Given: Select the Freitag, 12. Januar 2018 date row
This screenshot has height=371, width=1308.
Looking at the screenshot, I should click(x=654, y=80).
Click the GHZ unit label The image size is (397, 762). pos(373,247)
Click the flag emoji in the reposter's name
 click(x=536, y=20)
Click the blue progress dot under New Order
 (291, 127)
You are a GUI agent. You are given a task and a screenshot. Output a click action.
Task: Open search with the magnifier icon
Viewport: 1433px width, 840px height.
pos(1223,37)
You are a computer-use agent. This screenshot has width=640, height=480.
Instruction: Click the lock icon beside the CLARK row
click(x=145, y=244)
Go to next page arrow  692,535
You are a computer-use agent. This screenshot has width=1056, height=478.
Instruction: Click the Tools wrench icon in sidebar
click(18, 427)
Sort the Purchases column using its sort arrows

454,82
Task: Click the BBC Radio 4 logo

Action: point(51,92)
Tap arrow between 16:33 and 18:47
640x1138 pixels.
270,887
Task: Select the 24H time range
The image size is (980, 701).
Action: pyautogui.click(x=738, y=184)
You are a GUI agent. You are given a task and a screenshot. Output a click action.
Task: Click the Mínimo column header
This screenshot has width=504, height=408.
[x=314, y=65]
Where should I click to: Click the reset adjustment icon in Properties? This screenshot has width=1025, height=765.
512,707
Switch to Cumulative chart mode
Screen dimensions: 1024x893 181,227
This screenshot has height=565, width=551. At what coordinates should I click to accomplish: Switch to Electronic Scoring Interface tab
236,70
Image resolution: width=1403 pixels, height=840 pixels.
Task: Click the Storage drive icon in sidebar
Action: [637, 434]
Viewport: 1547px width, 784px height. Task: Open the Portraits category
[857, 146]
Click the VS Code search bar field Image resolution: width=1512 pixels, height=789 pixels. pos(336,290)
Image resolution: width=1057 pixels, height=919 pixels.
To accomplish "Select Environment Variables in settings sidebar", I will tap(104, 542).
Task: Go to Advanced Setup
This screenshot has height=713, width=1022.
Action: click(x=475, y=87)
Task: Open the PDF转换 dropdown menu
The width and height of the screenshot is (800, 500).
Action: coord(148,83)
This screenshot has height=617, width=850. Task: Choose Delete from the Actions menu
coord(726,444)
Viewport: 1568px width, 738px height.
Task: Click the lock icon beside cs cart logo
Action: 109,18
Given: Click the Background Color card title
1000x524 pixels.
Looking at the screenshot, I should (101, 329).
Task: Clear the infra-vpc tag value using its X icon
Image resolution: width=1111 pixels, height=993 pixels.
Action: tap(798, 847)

****************

### EXERCISE DIRECTIONS
Produce verbatim the lines starting at the one with "1000x524 pixels." and ending at the last line of the material, both ends included. Add no other line.

### WRITTEN ANSWER
1000x524 pixels.
Looking at the screenshot, I should (101, 329).
Task: Clear the infra-vpc tag value using its X icon
Image resolution: width=1111 pixels, height=993 pixels.
Action: tap(798, 847)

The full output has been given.